The other half had to do with ocean circulation. Water moves around the globe like a very slow but powerful conveyor belt: it sinks in the Arctic, travels along the bottom of the ocean, rises near Antarctica, and then flows up near the surface, carrying energy with it leads. This creates an energy difference between the two hemispheres. When the scientists tried to eliminate this conveyor belt, they saw the other half of the difference in turbulence disappear.

Will be even more stormy

After answering the fundamental question of why the southern hemisphere is more stormy, the researchers looked at how storms have changed since we’ve been able to track them.

Looking at observations over the past few decades, they found that storm asymmetry has increased over the course of the satellite era, starting in the 1980s. That is, the southern hemisphere will be even more stormy, while the change was negligible on average in the northern hemisphere.

The Southern Hemisphere storms were associated with changes in the ocean. They found that a similar oceanic influence occurs in the northern hemisphere, but its effect is offset by the absorption of sunlight in the northern hemisphere due to loss of sea ice and snow.

The scientists reviewed and found that models used to predict climate change as part of the Intergovernmental Panel on Climate Change assessment report showed the same signals — increasing storms in the southern hemisphere and negligible changes in the northern hemisphere — serving as an important independent verification of the accuracy of these models.

It may come as a surprise that such a deceptively simple question — why one hemisphere is stormier than another — went unanswered for so long, but Shaw explained that the field of weather and climate physics is relatively young compared to many other fields.

It was only after World War II that scientists began building models of the physics that drive large-scale weather and climate (to which Prof. Carl-Gustaf Rossby at the University of Chicago made significant contributions).

However, a deep understanding of the physical mechanisms behind climate and its response to human-induced changes, as outlined in this study, is critical to predicting and understanding what will happen as climate change accelerates.

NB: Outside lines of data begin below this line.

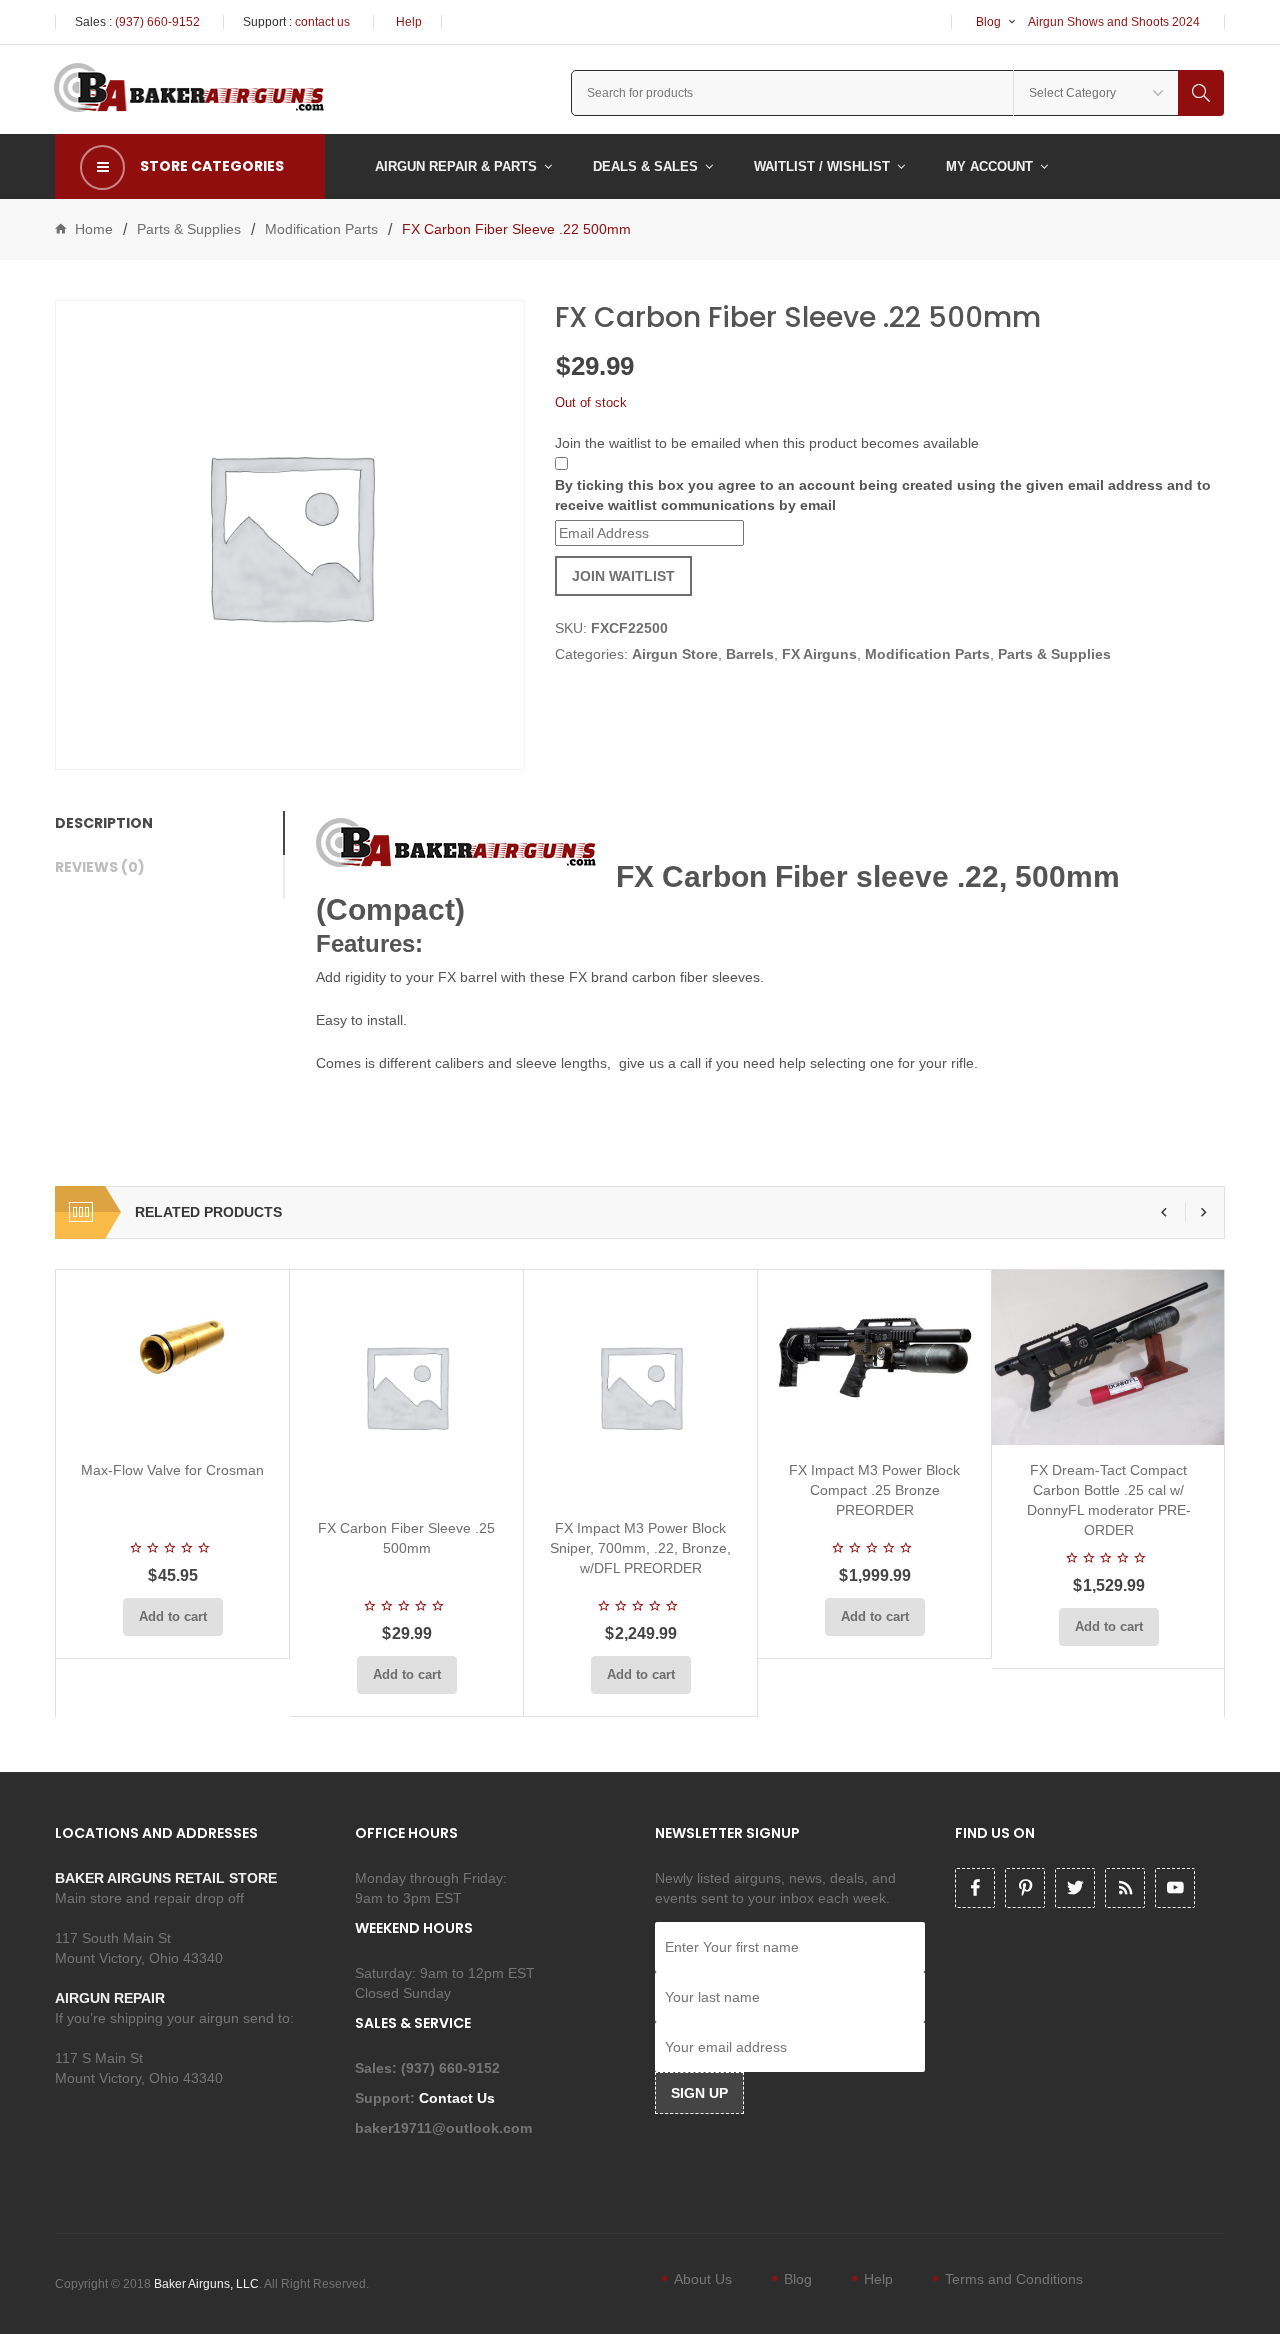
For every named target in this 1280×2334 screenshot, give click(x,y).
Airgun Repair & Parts (456, 166)
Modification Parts (321, 229)
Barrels (750, 654)
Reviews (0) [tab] (100, 867)
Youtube (1175, 1888)
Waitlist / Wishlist (822, 166)
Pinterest (1025, 1888)
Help (409, 22)
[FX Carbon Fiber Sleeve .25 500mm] (406, 1386)
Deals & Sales (645, 166)
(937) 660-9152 (157, 22)
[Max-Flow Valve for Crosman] (172, 1357)
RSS (1125, 1888)
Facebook (975, 1888)
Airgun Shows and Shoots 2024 (1114, 22)
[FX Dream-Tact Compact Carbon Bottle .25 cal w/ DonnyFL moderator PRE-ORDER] (1108, 1357)
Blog (988, 22)
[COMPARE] (179, 1421)
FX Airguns (819, 654)
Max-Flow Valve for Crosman (172, 1470)
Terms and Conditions (1014, 2279)
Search (1201, 93)
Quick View (226, 1421)
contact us (322, 22)
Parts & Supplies (189, 229)
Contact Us (459, 2098)
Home (94, 229)
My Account (989, 166)
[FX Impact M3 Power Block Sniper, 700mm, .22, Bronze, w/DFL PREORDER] (640, 1386)
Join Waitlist (623, 576)
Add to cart (173, 1616)
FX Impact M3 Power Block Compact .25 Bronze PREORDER (874, 1490)
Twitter (1075, 1888)
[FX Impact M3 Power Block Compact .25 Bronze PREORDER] (874, 1357)
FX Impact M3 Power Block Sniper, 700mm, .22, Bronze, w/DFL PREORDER (640, 1548)
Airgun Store (675, 654)
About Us (703, 2279)
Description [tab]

“By laying this foundation of understanding, we increase confidence in climate change projections, thereby helping society better prepare for the impacts of climate change,” said Shaw. “One of the main aspects of my research is to understand whether models are giving us good information now so we can trust what they say about the future. The stakes are high and it is important to get the right answer for the right reason.”

More information:
Tiffany A. Shaw, Stormier Southern Hemisphere Induced by Topography and Ocean Circulation, Proceedings of the National Academy of Sciences (2022). DOI: 10.1073/pnas.2123512119.